The home had both girls and boys staying but the majority of residents were male. Anabelle was sexually abused by residents and staff, including one of the most senior men working at the home.
‘It was more by the other males that were there, and a couple of the workers … but on a daily basis because I went to the internal school and there was only about four girls and about 70 boys ranging from seven to 17 [there].’
Annabelle confided in a teacher. ‘She was aware of what was going on and she was probably the only support that we had … I don’t think she could do anything about it.’
Annabelle stayed in the home for about 18 months. During this stay, Annabelle wrote a letter to DOCS, outlining all her sexual and physical abuse. A senior DOCS worker came and interviewed her but she never heard anything further. She continued to experience physical and sexual abuse in the home.
‘I ended up running away … and went to a refuge interstate.’ Another girl escaped with her. At the youth refuge, a worker gave the girls support and took an interest in their circumstances.
‘She pulled us aside and asked us what was going on. We told her that we had run away from the home … she said by law she had to contact the home because we were wards of New South Wales.’
On the phone, the manager of the home asked the youth worker if the girls had made any allegations of abuse at the home. The youth worker thought that was a strange question and ‘pulled the girls aside’ again and asked them what was going on.
‘We told her [about the abuse] and then she rang the police and they put her in contact with the head of Legal Aid … He told her to move us. And they … sent me back to the [first home].’
Annabelle was then placed back with her mother but her mother died not long afterwards. ‘I went into DOCS and told them that my mum had died … They said there was nothing they could do to help me.’
Community Services revoked her wardship and Annabelle was left homeless. She was not yet 15 years old. ‘It took me so long to get Centrelink … I had no means for financial support at all which was really hard.’

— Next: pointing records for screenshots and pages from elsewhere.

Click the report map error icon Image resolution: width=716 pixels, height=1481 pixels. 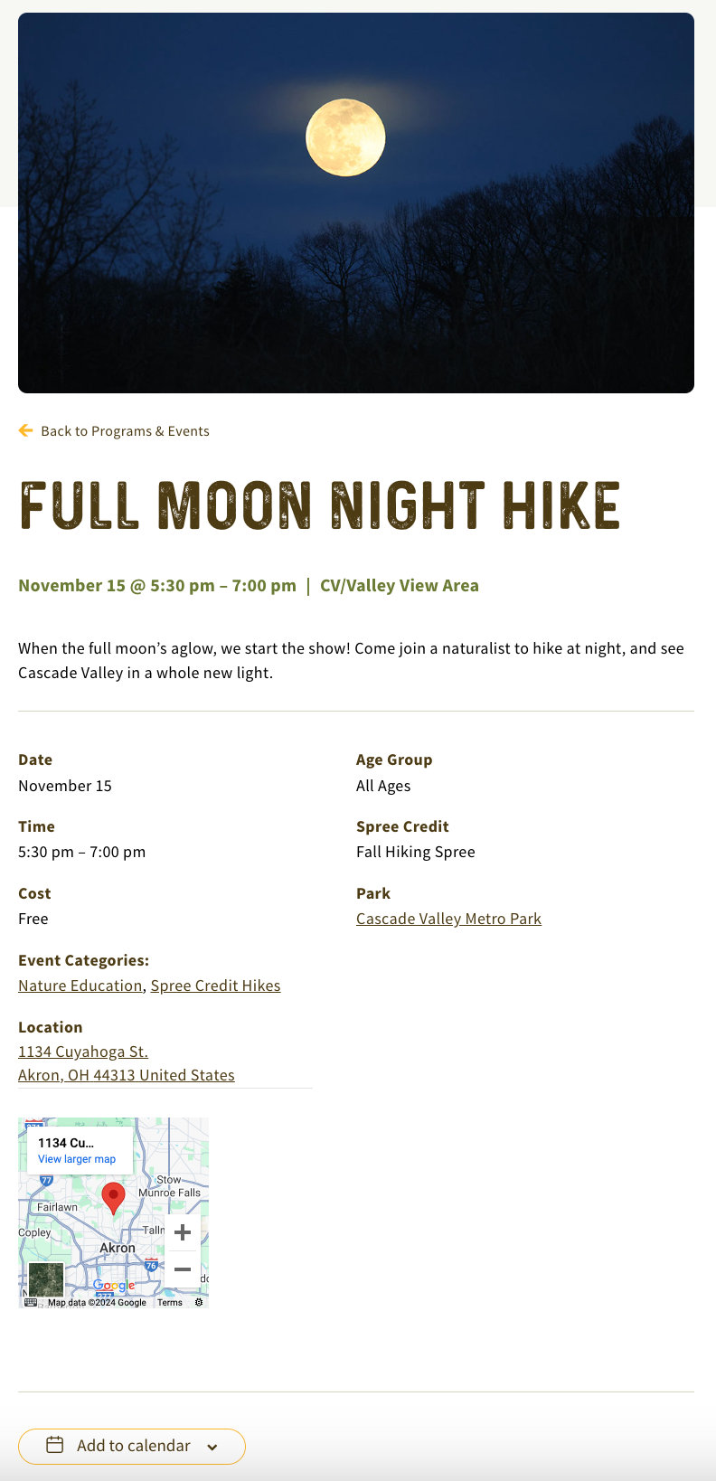[197, 1302]
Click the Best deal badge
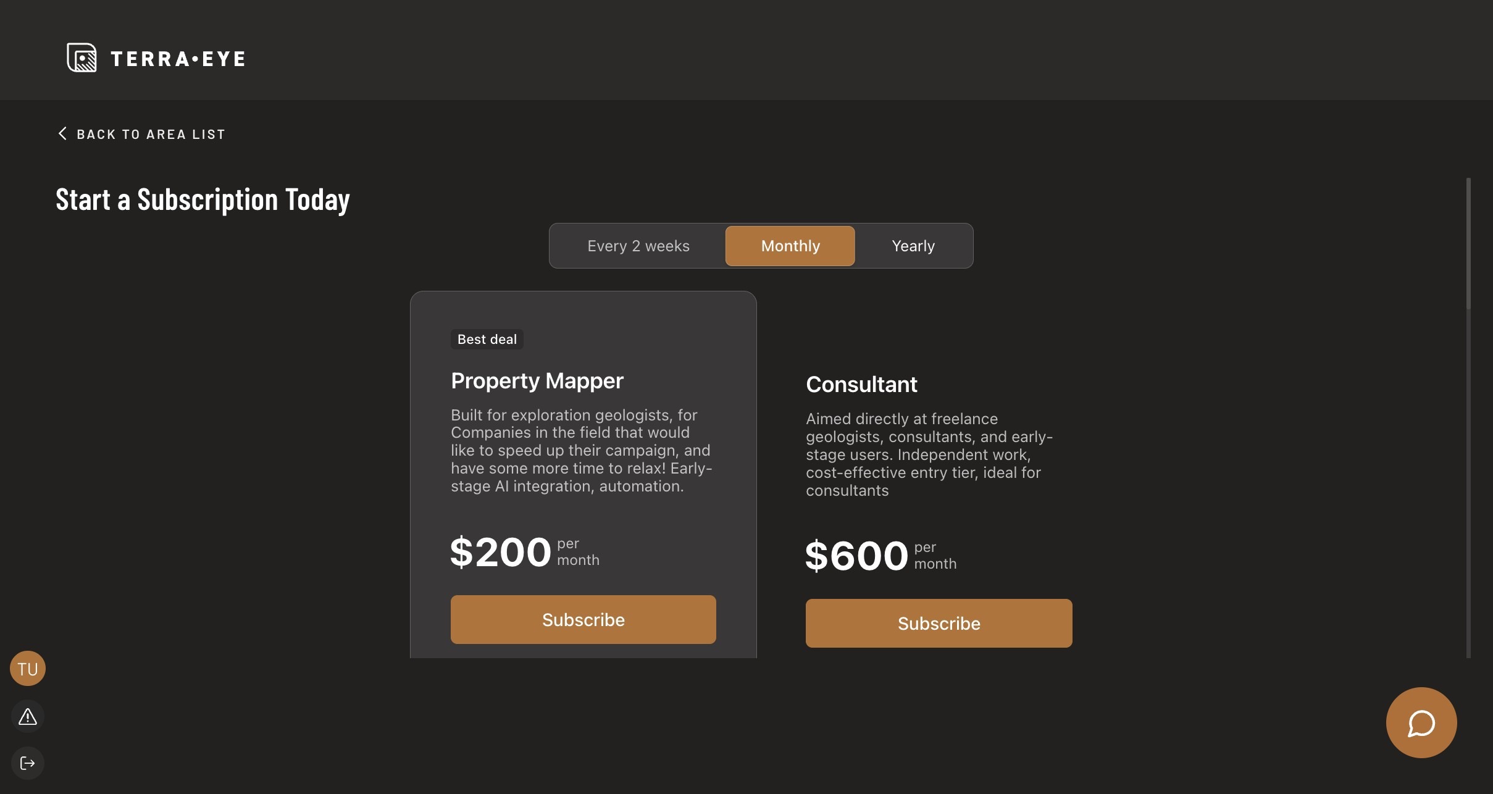Viewport: 1493px width, 794px height. pyautogui.click(x=487, y=339)
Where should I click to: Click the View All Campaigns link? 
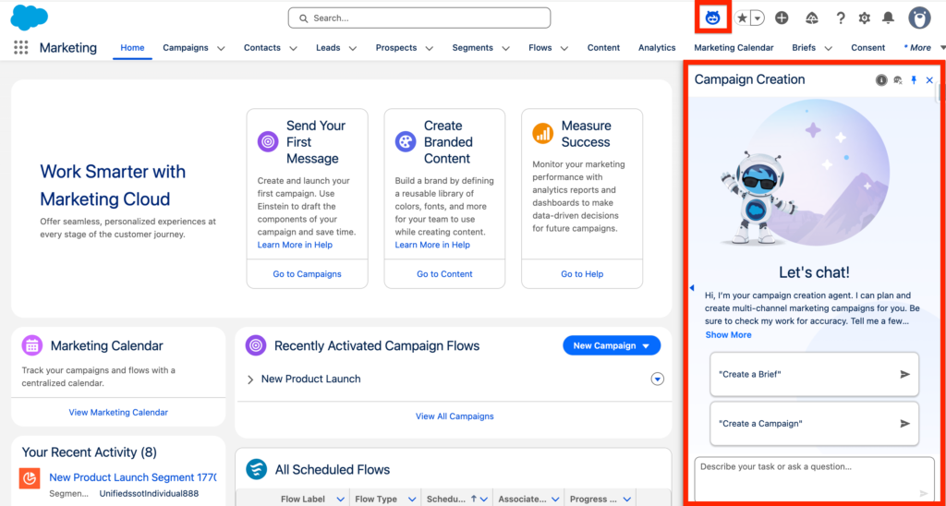click(x=454, y=416)
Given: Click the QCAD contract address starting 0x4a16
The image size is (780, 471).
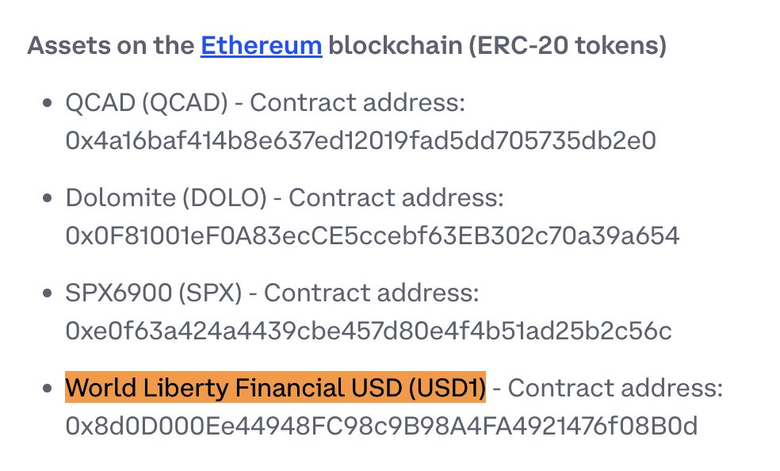Looking at the screenshot, I should click(x=361, y=141).
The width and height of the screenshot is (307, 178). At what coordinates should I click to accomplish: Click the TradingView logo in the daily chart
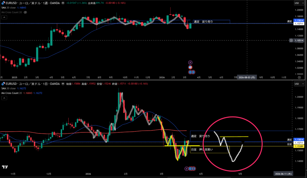(x=5, y=167)
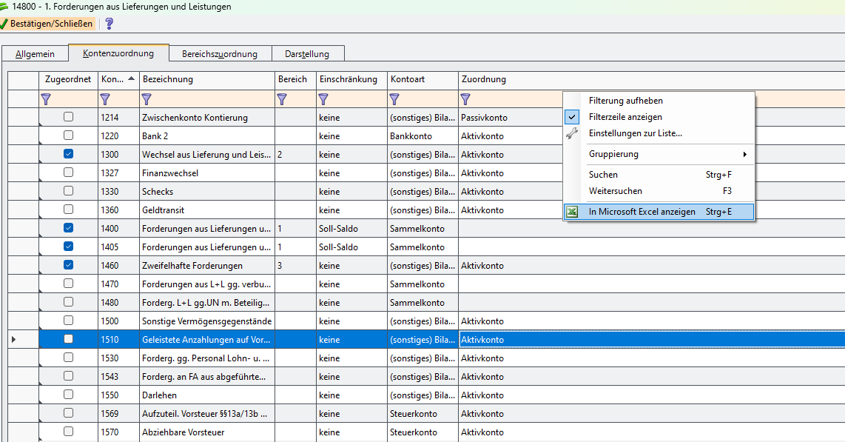Screen dimensions: 845x442
Task: Click the help question mark icon
Action: tap(110, 24)
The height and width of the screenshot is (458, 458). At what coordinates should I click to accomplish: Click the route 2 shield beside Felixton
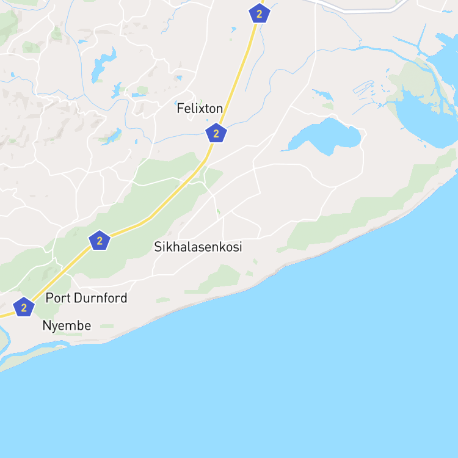[x=216, y=133]
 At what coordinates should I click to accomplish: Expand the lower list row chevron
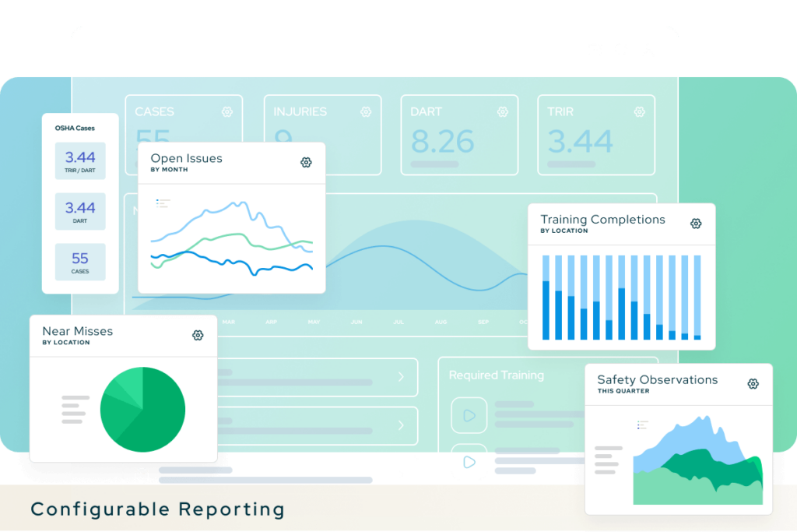click(x=402, y=425)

She ‘couch surfed’, and had her first child in her mid-teens. By her late teens she began to think about making DOCS and the government accountable and rang DOCS to make a complaint.
‘I felt personally that they just wanted to take me as far away as possible so they didn’t have to think about me because I know that I was a bit of a wild child. I was very stubborn and loud. Aggressive. That’s no reason for the people who are supposed to care for you to abuse you.
‘They sent me a compensation form. I never filled it out because I wanted to take it further … I did bring a case against the New South Wales government … I’d heard a lady … talk on ABC Radio in regards to the Victorian wards and their class action … She provided me with a solicitor’s name and some information.’
Annabelle’s case was prepared, but the solicitor pulled out due to ill health and Annabelle found herself battling memories of her abuse. ‘I didn’t have any skills or techniques or coping mechanisms and so I started getting involved in drugs, I guess as a way to cope.’
Annabelle has been in prison for drug and driving offences and has lost custody of her children. She believes that her record as a teenager has affected the way she has been dealt with by welfare services. Annabelle is going to pursue compensation from the New South Wales government.
‘With the sexual abuse, I can get past that. But what I find really hard to get past is them abandoning me as a child. I really struggle with that.’
Annabelle’s prison sentence finishes soon and while in jail she has completed her school studies. She has also enrolled in a university course. Annabelle has maintained a strong relationship with her eldest child who is now in her 20s, and is looking forward to spending time with her grandchildren.